Providing better options
“We’re doing this trial to provide better options for our patients with poor heart function,” says John Lasala, MD, PhD, medical director of the Washington University Cardiac Catheterization Lab at Barnes-Jewish Hospital. “The hope is that these cells can develop into new heart cells or into blood vessel cells to provide more blood flow to the area.”
The procedure is performed under conscious sedation with local anesthetic. Afterwards, patients are up and moving around within four to six hours but are kept in the hospital overnight as a precaution.
The idea of using stem cells to regenerate tissue in the heart is not new. Lasala says other approaches are more cumbersome and involve giving patients an injection to stimulate the growth of stem cells, harvesting those cells and then giving them back to the patient, either into the heart or the circulation. The results have been modest at best, he says.
“A key finding of the previous trials was that the percentage of stem cells that actually took up residence in the heart was very small,” Lasala explains. “So we’re trying to find a more efficient way to get stem cells right where we need them so they can do more good.”
In this trial, which is no longer seeking participants, researchers are studying the response to various doses. Participants are randomized to either placebo or two different doses of the DNA. The hope is that the response will be in proportion to the dose.

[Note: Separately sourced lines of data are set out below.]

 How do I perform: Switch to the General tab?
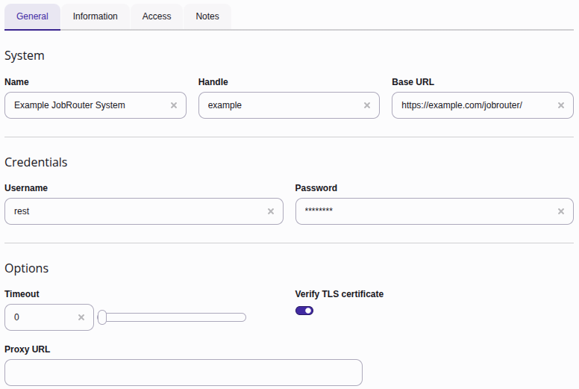[x=32, y=16]
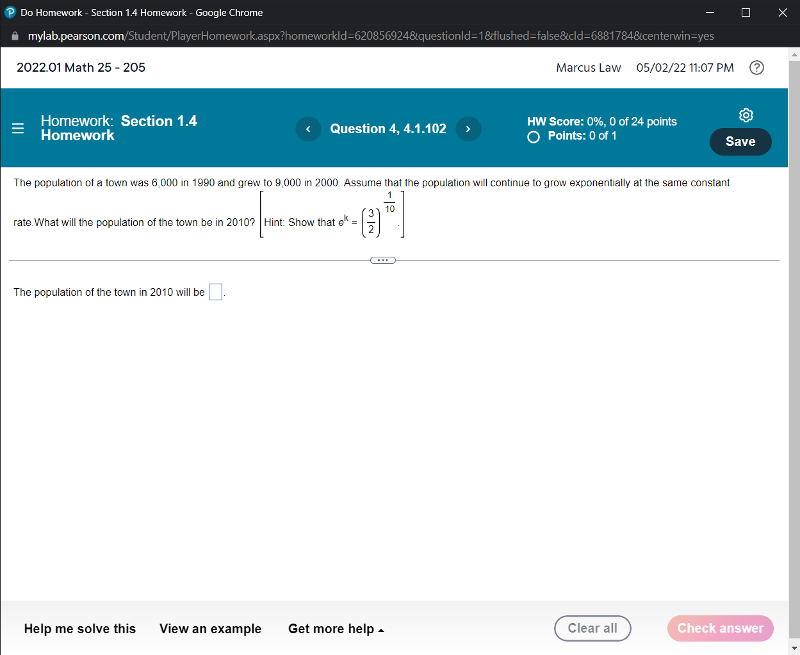Screen dimensions: 800x655
Task: Clear all entered answers
Action: tap(592, 628)
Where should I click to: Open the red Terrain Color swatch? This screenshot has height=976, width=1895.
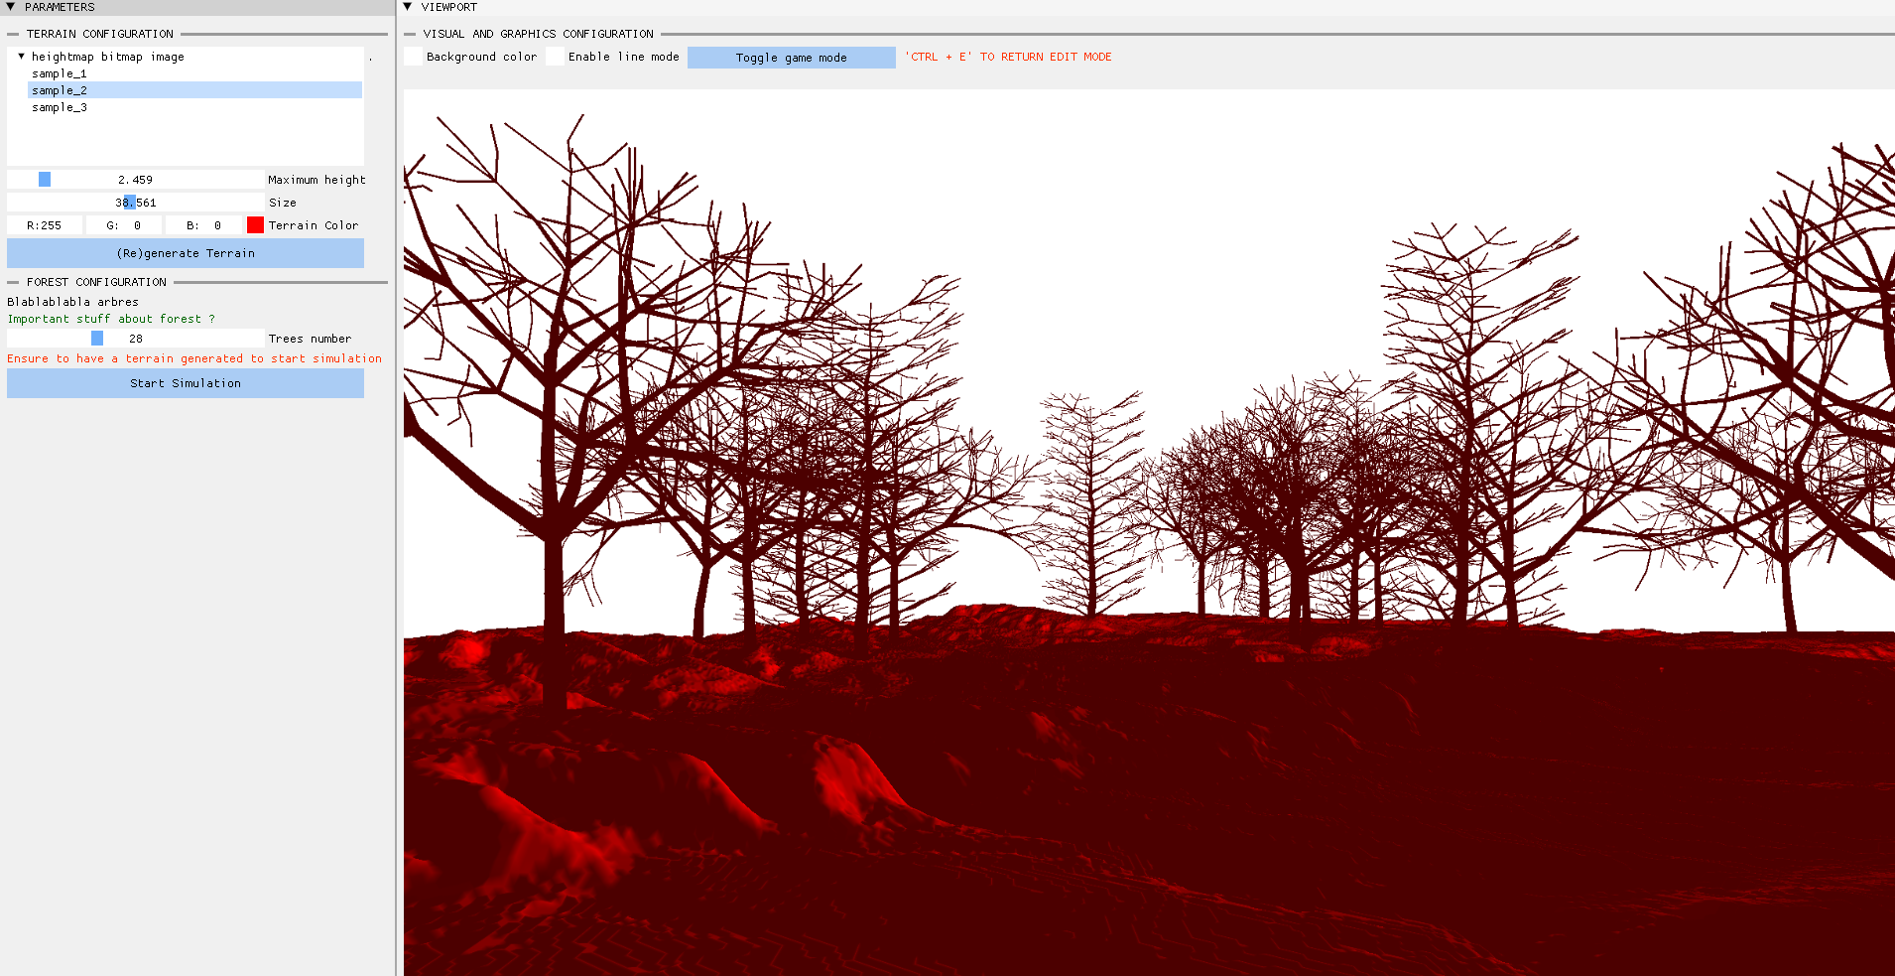pyautogui.click(x=255, y=225)
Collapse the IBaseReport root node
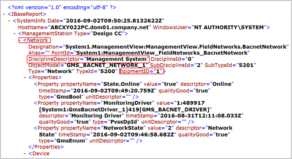 [x=4, y=14]
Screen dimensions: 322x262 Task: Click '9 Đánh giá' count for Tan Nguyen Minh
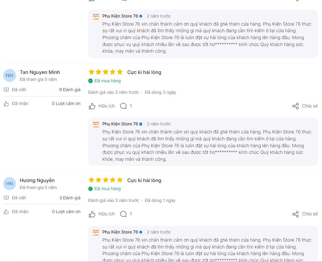point(70,90)
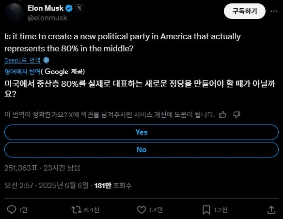Click the blue verified checkmark badge
Screen dimensions: 283x219
(69, 8)
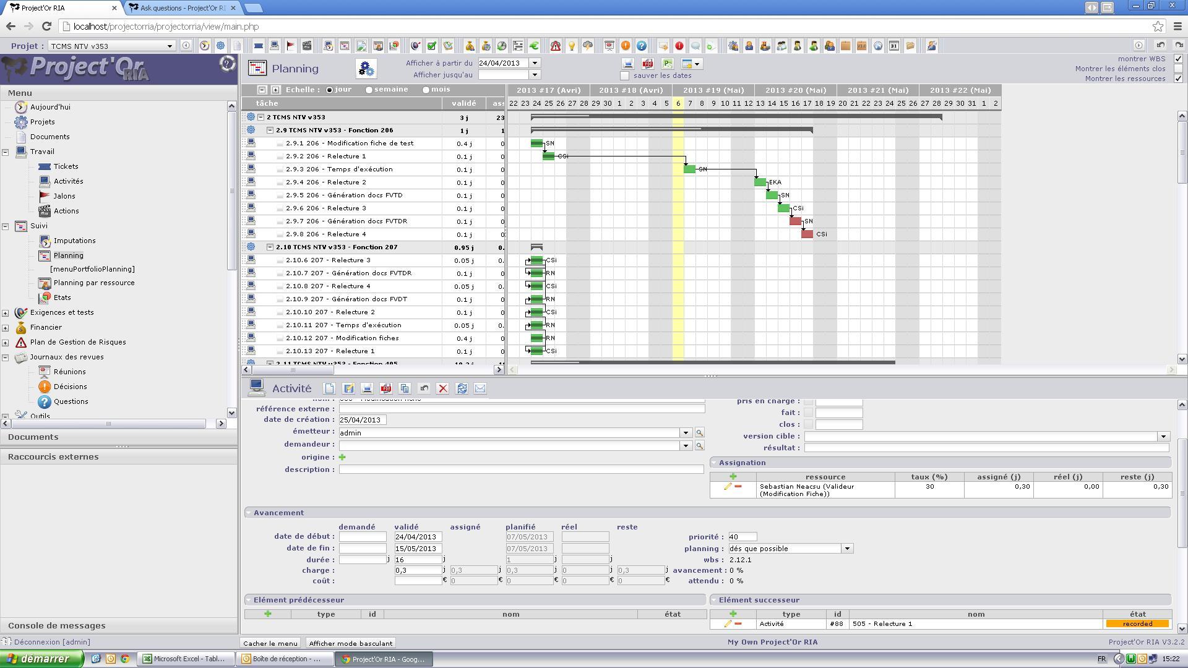Click the calculate planning gears icon

(x=366, y=69)
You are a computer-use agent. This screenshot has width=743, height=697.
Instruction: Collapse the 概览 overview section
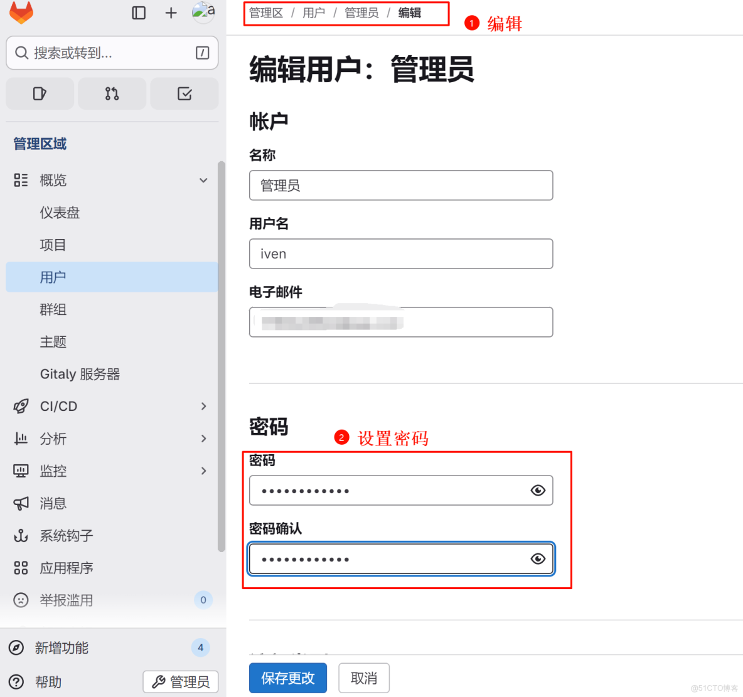(x=203, y=180)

“Patients are evaluated with a six-minute treadmill walk test before treatment and again six months after. If the patient is able to walk further, more comfortably six months after treatment, then we know there is real promise here,” Lasala says.
“We’ve been down this pathway before and had several false starts,” Lasala adds, “but despite those false starts we are still optimistic that this type of therapy will be successful in the future.”
This trial is sponsored by Juventas Therapeutics, manufacturer of the DNA tested in the STOP-HF Trial.